# [ARTICLE]
# # # #
Array splitting

Array splitting#

Here we consider numpy functions to split arrays.

import numpy as np

split#

Read more in the official documentation.

The following example shows 2 splits for 20 observations.

arr = np.random.normal(0, 1, [20, 3])
res = np.split(arr, 2)
for i, r in enumerate(res):
    print(f"{i+1} with {r.shape[0]} rows")
1 with 10 rows
2 with 10 rows

The same example but with 10 splits.

arr = np.random.normal(0, 1, [20, 3])
res = np.split(arr, 10)
for i, r in enumerate(res):
    print(f"{i+1} with {r.shape[0]} rows")
1 with 2 rows
2 with 2 rows
3 with 2 rows
4 with 2 rows
5 with 2 rows
6 with 2 rows
7 with 2 rows
8 with 2 rows
9 with 2 rows
10 with 2 rows

Exceptions#

There are some cases where this won’t work:

  • Dividing an array into a number of parts that do not equal the input array.

  • Dividing an array into more parts than there are observations in your array - technically, it’s the partial option of the previous point, but I have to mention it.

Here is an example of dividing 20 rows into the 3 subarrays.

try:
    arr = np.random.normal(0, 1, [20, 3])
    res = np.split(arr, 3)
except Exception as e:
    print("We got the error:", e)
# # # #
# [Records from a pointing dataset]
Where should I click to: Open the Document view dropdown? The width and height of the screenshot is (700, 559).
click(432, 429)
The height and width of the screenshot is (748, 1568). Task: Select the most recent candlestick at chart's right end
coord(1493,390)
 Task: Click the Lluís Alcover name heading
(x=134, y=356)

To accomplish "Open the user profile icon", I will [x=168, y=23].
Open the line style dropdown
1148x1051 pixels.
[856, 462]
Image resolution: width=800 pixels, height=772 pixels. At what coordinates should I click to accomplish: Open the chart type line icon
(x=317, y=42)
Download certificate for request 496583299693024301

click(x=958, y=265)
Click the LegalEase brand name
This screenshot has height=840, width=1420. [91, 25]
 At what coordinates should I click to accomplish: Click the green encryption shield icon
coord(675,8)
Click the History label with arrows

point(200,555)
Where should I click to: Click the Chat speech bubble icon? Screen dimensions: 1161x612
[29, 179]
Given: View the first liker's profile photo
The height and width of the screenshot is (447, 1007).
# # # #
# [REQUIRED TASKS]
1. Can you reproduce the array splitting article from "There are some" up to and including "the 3 subarrays.", changing "subarrays" to "chunks"?
2. Could you take the array splitting article further, picking up right after its last line?

# [WRITTEN ANSWERS]
1.
There are some cases where this won’t work:

  • Dividing an array into a number of parts that do not equal the input array.

  • Dividing an array into more parts than there are observations in your array - technically, it’s the partial option of the previous point, but I have to mention it.

Here is an example of dividing 20 rows into the 3 chunks.

2.
We got the error: array split does not result in an equal division

And the same error if we are trying to divide 3 rows into 50 subarrays.

try:
    arr = np.random.normal(0, 1, [3, 3])
    res = np.split(arr, 50)
except Exception as e:
    print("We got the error:", e)
We got the error: array split does not result in an equal division

array_split#

Read more in official doucmentation. The main feature of this function is that it allows you not to worry about the size of the input array. So we define \(l\) the number of elements in the array we want to split and \(n\) the number of result arrays.

So in result will be:

  • First \((l \mod n)\) arrays will have size \(\lfloor \frac{l}{n} \rfloor + 1\).

  • And other \(1-(l \mod n)\) arrays will have size \(\lfloor \frac{l}{n} \rfloor\).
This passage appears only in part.